Fruit Seeds |
Col 3:17 And whatever you do, whether in word or deed, do it all in the name of
the Lord Jesus, giving thanks to God the Father through him. … 23 Whatever you do, work at it with all
your heart, as working for the Lord, not for men, 24 since you know that you
will receive an inheritance from the Lord as a reward. It is the Lord Christ
you are serving.
Ro 14:23 But the man who has doubts is
condemned if he eats, because his eating is not from faith; and everything that does not come from
faith is sin.
1Co 10:31 So whether you eat or drink or
whatever you do, do it all for the
glory of God.
2Co 10:5 We demolish arguments and every pretension that sets itself up
against the knowledge of God, and we take captive every thought to make it obedient to Christ.
I might add one in order to tie them to jurisprudence
specifically:
1Pe 2:13 Submit yourselves for the Lord's sake to every authority instituted among men:
whether to the king, as the supreme authority, 14 or to governors, who are sent
by him to punish those who do wrong and to commend those who do right.

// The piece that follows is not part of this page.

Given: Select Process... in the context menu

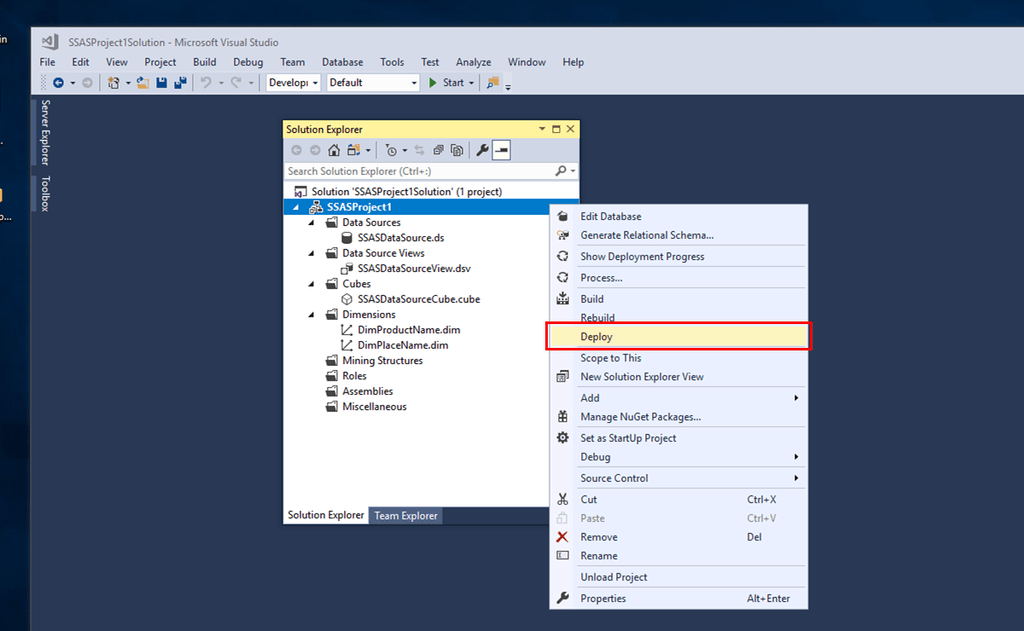Looking at the screenshot, I should (x=601, y=278).

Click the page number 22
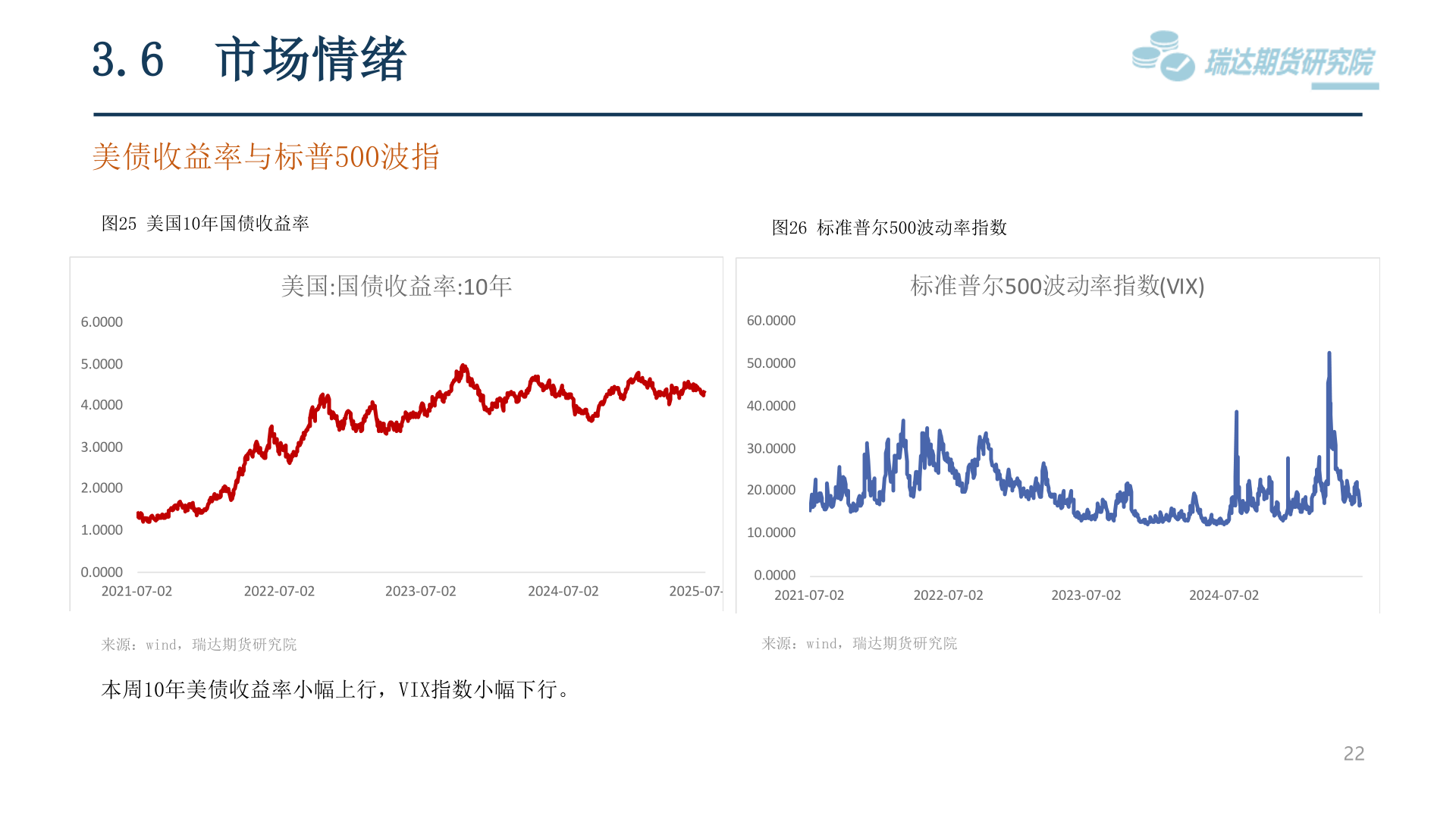click(x=1354, y=753)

Frame’s proximate point is that the comprehensiveness of God’s
direction for human life is a dimension of the absoluteness of God’s Lordship;
it relates to every area of life. He is Lord of all, not part. He is Lord of
all, not just of "spiritual matters" or “salvation.”
These passages are also seeds of Christian Jurisprudence in
that they make clear why no theory of law that fails to connect the law to
Christ can be adequate for the Christian’s purposes.
Let us suppose that there
were a method of legal analysis (let’s call it “natural-law jurisprudence”) that could derive any true proposition about law rationally from what can be generally known to
all men, except propositions relating law to Christ. Given all the knowledge that such a method might produce, it would be inadequate for the Christian.

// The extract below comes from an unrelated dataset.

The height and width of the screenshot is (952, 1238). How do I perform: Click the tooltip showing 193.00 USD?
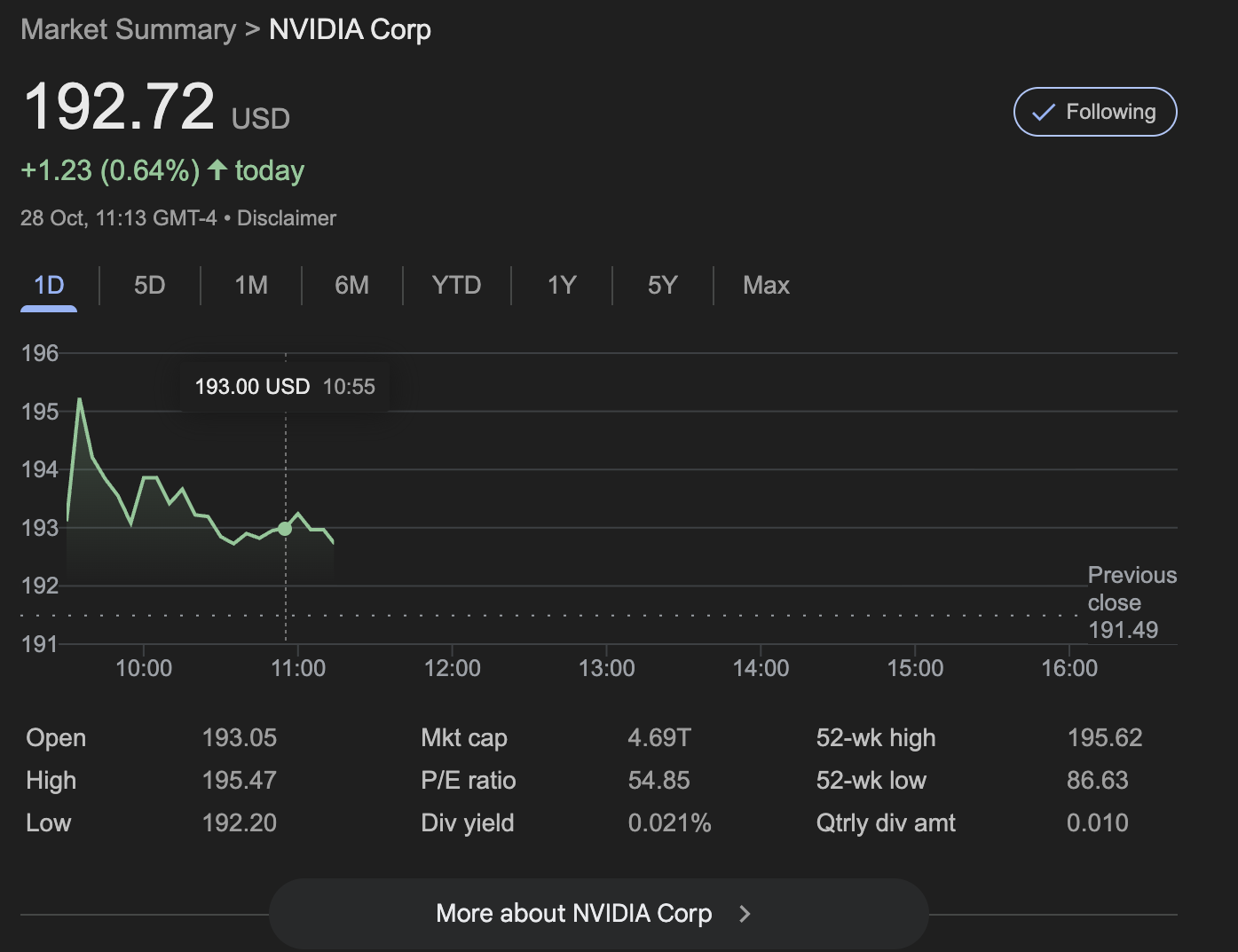pos(284,386)
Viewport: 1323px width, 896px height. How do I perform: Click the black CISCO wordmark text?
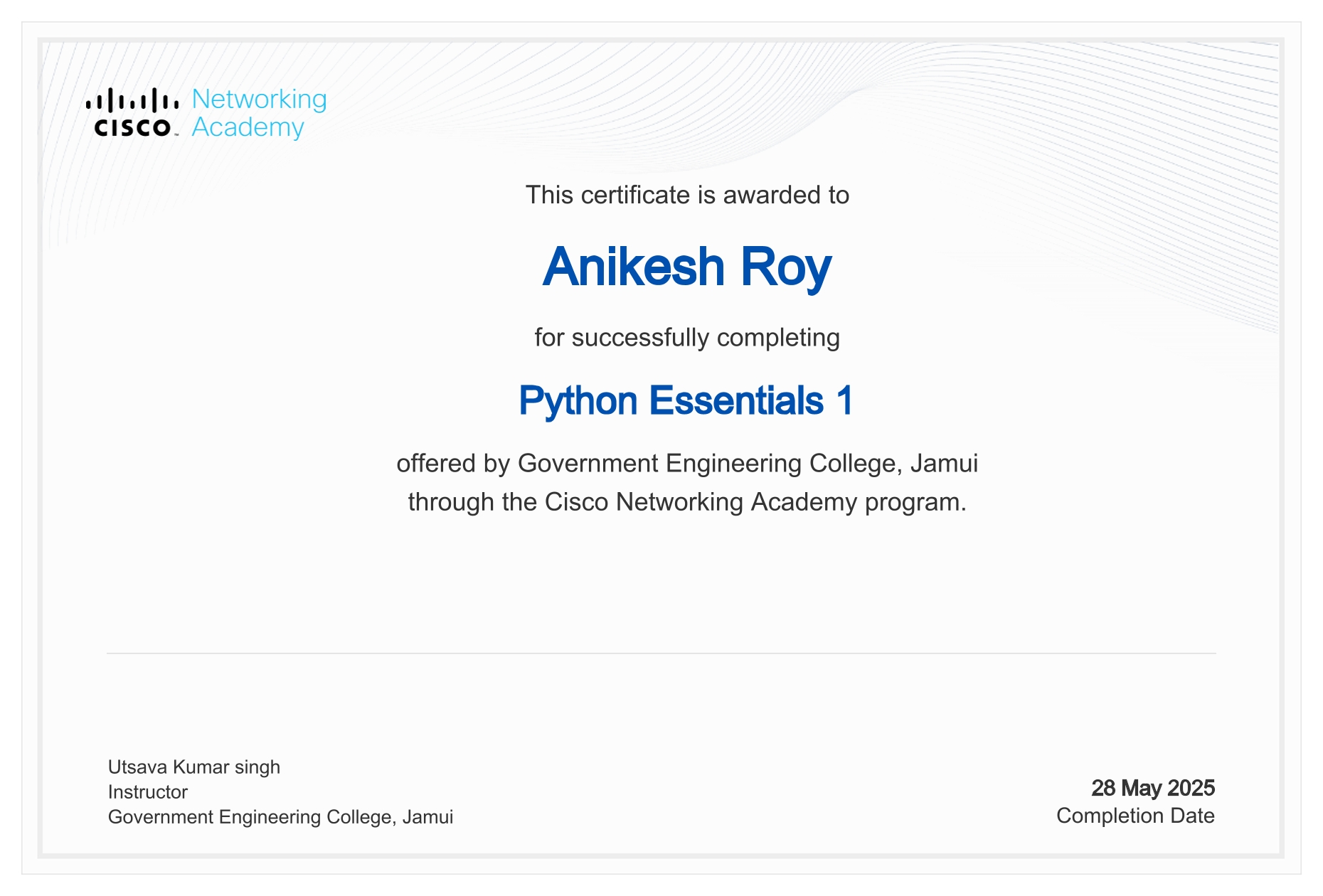[132, 128]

It would be inadequate in that it would not enable the Christian: (1) per Col. 3, to do all in the name of Jesus, for Jesus; (2) per Rom. 14, to act in law from faith in Jesus; (3) per 1 Cor. 10, to act in law for the glory of Jesus; (4) per 2 Cor. 10, to make all our legal thought obedient to Christ; (5) per 1 Pe 2, to obey the law and legal authorities for the sake of Christ.
Christian Jurisprudence begins with the desire to do all in Christ's name, from faith in Christ, for Christ's glory, in obedience to Christ, for Christ's sake. These passages are seeds from which grow an entirely different attitude toward legal theory.